Battery energy storage capacity in the NEM is increasing rapidly, with new systems coming online across every mainland region. But as the fleet grows, so does the challenge of maximising value from each asset. Owners and developers face a critical question: who is doing the best job of optimising battery performance?
Not all batteries are created equal, and the value available to individual systems can vary significantly. This makes it difficult to compare the performance of batteries and optimisers directly.
This report introduces a new methodology to benchmark battery optimisation in the NEM. This methodology adjusts for the effects of location, contracts, and availability to focus on what optimisers can control. We then apply this to detail which batteries are earning the most value, which optimisers are leading the pack, and what project owners can do to maximise value.
The report is split into two parts, providing the following:
- Part 1 - The methodology used in measuring performance between assets;
- Part 2 - Analysis of the results, including a breakdown of asset and optimiser performance.
Executive summary
- Battery revenue performance in the NEM varies significantly - some systems captured more than double the value of others.
- A new "adjusted capture rate" methodology helps isolate optimiser performance by controlling for factors outside their control, like availability, constraints, and MLFs.
- Batteries with merchant or incentive-aligned contracts (e.g. revenue share) consistently outperform those with longer-term fixed revenues.
- Third-party ‘autobidder’ providers support optimisation of the top individual battery performers, but also have systems that underdeliver.
- Optimisation strategy, contract design, and availability are critical to maximising NEM battery value.
Part 1: The methodology
The adjusted capture rate attempts to adjust for the impact of factors outside the control of the optimiser. Those factors broadly fit into two categories: locational impacts from marginal loss factors and constraints, and availability impacts due to contracts or technical faults.
The starting point is the potential value available in the market, scaled by duration and accounting for efficiency losses. This is calculated from 5-minutely energy prices (assuming 1 cycle per day) and FCAS contingency prices.
This methodology means that batteries can exceed 100% capture rates, due to the following:
- Batteries perform one cycle per day (above the fleet average of 0.8) but in reality can prioritise cycles and cycle more if value is available on a given day.
- We don’t include FCAS Regulation. In reality, this is not an accessible revenue stream for most big batteries due to small size of the market.
- Assets can exceed 100% capture rates by co-optimising between services.
Step 1. Calculating maximum potential revenue
A battery’s potential revenue is based on maximum value available each day from energy trading and FCAS Contingency. The saturation of FCAS markets means that energy trading now tends to always deliver greater value for batteries. The exception are occasional spikes in FCAS Contingency prices which can see it exceeding the value from energy trading.
The calculation is summarised below:
- Trading potential - daily value based on efficiency adjusted spreads, scaled by duration (perfect foresight, 1 cycle per day).
- FCAS potential - daily average total FCAS contingency value, scaled by registered MW.
- Daily potential - maximum of the above.
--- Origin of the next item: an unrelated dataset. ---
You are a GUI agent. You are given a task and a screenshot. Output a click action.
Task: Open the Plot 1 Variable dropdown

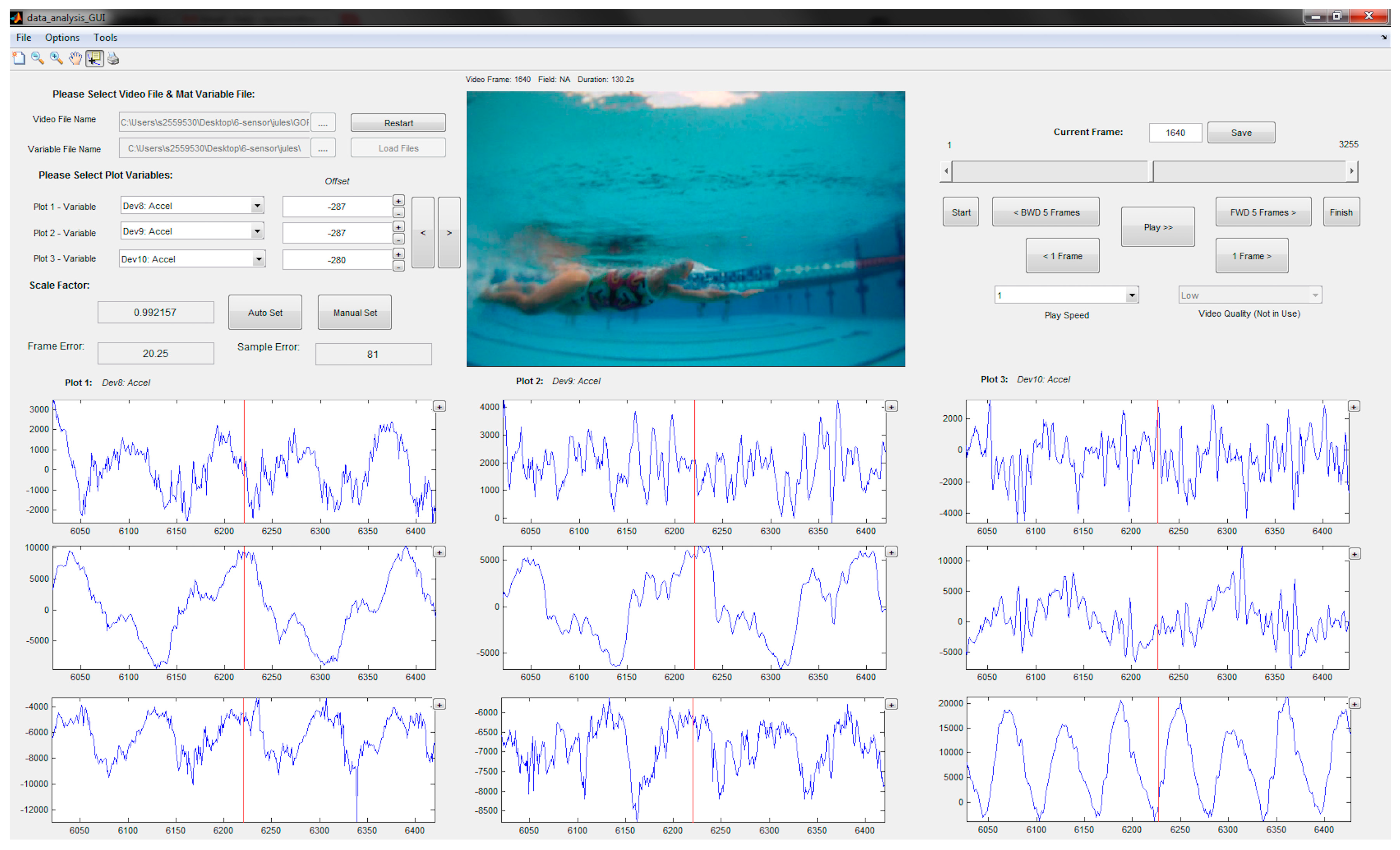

This means assets can exceed 100% through co-optimisation of these two services, or alongside FCAS Regulation.
2. Marginal loss factors hit batteries furthest away from demand centres
Marginal loss factors (MLFs) in the NEM account for losses on the electricity network. MLFs tend to decrease the further away from demand a system is, which subsequently causes a reduction in the value some batteries can earn from trading.
3. Constraints impact battery energy storage through local price adjustments
Constraints can reduce the value of batteries by preventing them from discharging during an interval. These constraints are applied through local price adjustments, with the resulting local price affecting how a battery is dispatched.
Our adjustments focus on when the local price drops to -$1,000/MWh or below. In this instance, the battery is completely prevented from exporting, for example with batteries near Canberra in April. We don’t adjust for other local price adjustments. These don’t necessarily prevent a battery from exporting, but do require rebidding, making optimisation harder.
4. Contracts change tradable capacity for certain batteries
Some batteries have bespoke ancillary contracts with state governments or AEMO - namely, Hornsdale Power Reserve and Victorian Big Battery. These reduce the power and energy capacity that is available for them to actively trade in the market, reducing their potential revenues.
5. Availability hits some batteries harder than others
A battery can only earn revenues whilst it is operational and available to trade. Events like local network outages can take a battery offline. However, technical issues can also reduce available power output, partially reducing availability.
Technical availability data is not publicly available. We instead use market availability and state of energy data from AEMO to calculate an availability factor for each unit. Some units such as Gannawarra have been particularly affected by partial availability, limiting the power they can trade in the markets much of the time.
Once these factors have been accounted for, we end up with each battery’s adjusted potential revenue. By dividing this by actual revenues, we calculate an adjusted capture rate that we can use to benchmark performance.